RECORD SET:
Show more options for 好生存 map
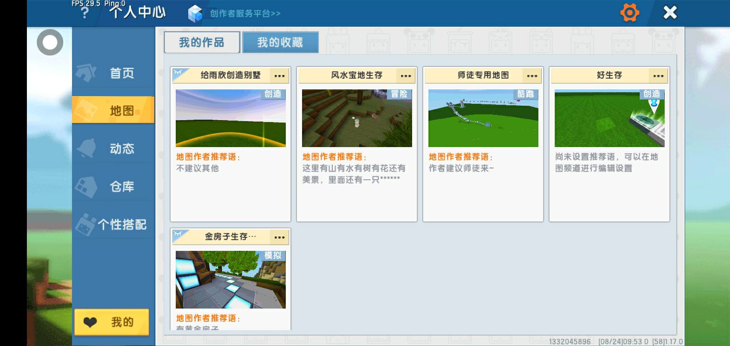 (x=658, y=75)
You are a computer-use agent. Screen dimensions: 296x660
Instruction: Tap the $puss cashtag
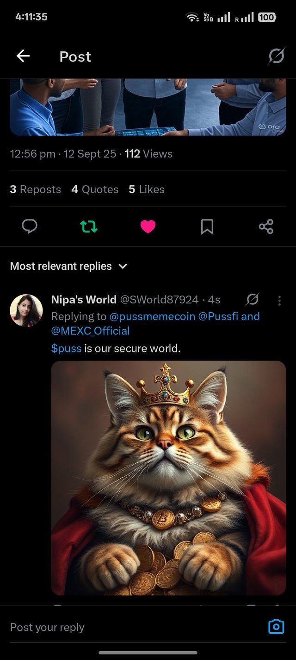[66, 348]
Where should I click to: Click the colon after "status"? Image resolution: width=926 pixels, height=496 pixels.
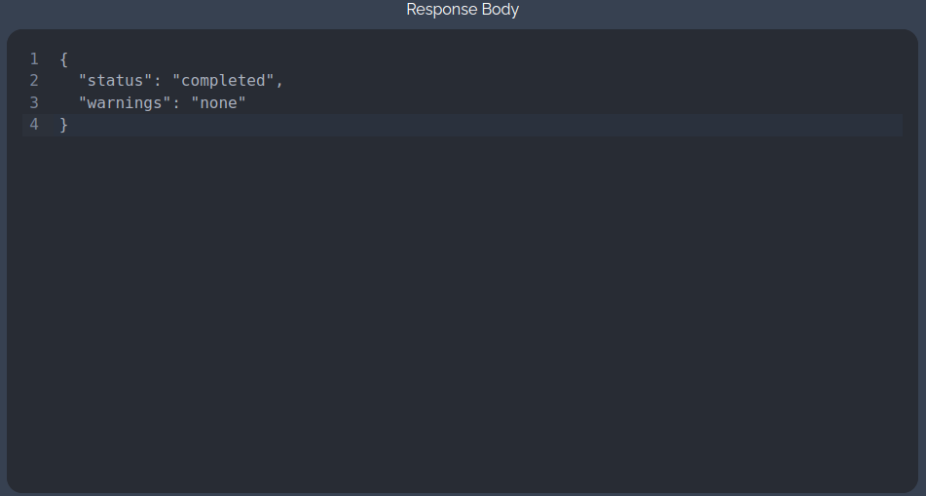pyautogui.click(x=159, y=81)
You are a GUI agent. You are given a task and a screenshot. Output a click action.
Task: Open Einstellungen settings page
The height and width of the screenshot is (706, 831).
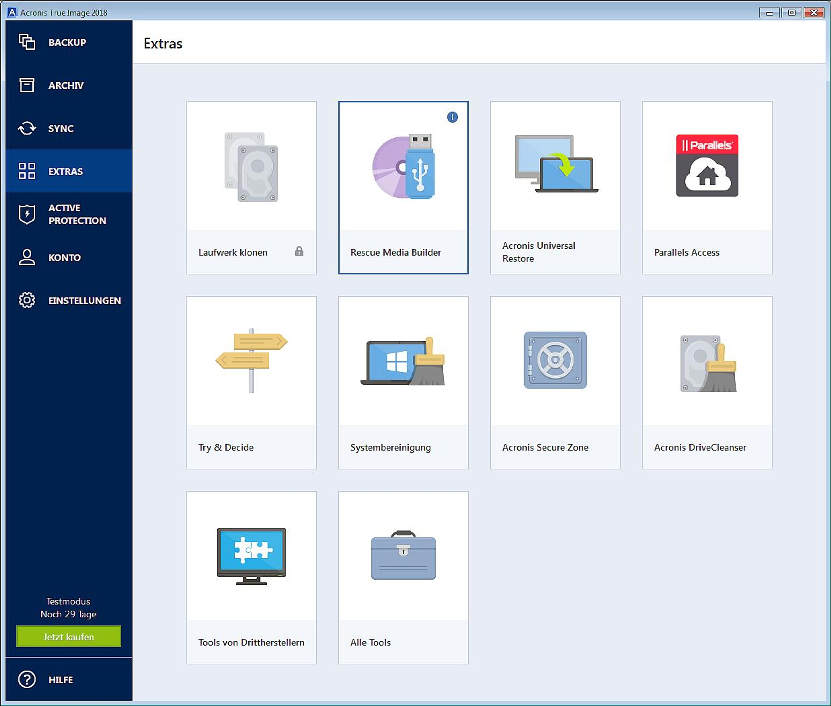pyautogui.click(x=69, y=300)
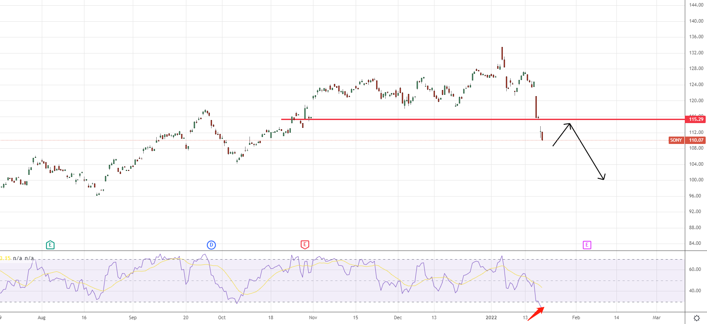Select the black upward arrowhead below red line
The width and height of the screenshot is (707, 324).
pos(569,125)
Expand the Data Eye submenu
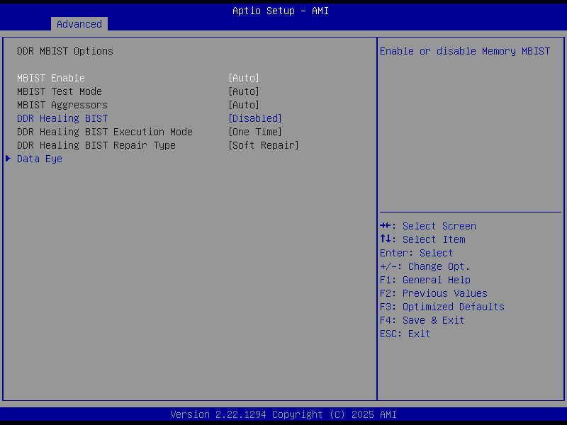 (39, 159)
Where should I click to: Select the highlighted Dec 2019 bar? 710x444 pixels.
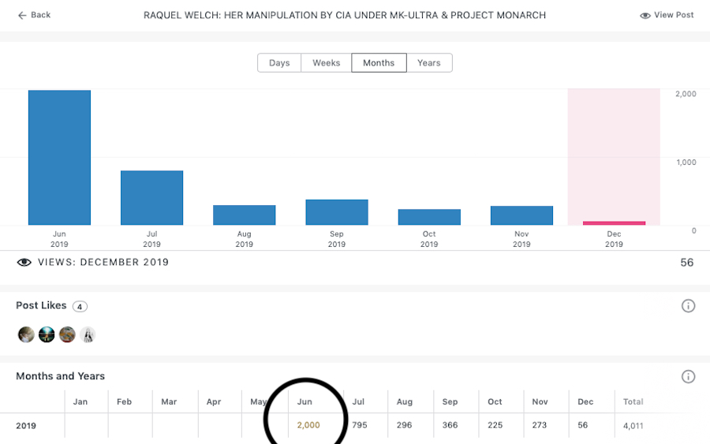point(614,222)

WORK REQUIRED: Leave every picture out and set down exactly the lines running from the one with "You are a computer-use" to the last line of the material above.

RESULT:
You are a computer-use agent. Screen dimensions: 296x660
Instruction: Tap the $puss cashtag
[66, 348]
Where should I click to: Click the colon after "status"? Image resolution: width=926 pixels, height=496 pixels.
pyautogui.click(x=159, y=81)
You are a GUI agent. You are given a task and a screenshot. Output a click action.
Task: Open Einstellungen settings page
The height and width of the screenshot is (706, 831).
pyautogui.click(x=69, y=300)
Select the black upward arrowhead below red line
The width and height of the screenshot is (707, 324).
pos(569,125)
Expand the Data Eye submenu
 (39, 159)
Where should I click to: Select the highlighted Dec 2019 bar? 710x444 pixels.
point(614,222)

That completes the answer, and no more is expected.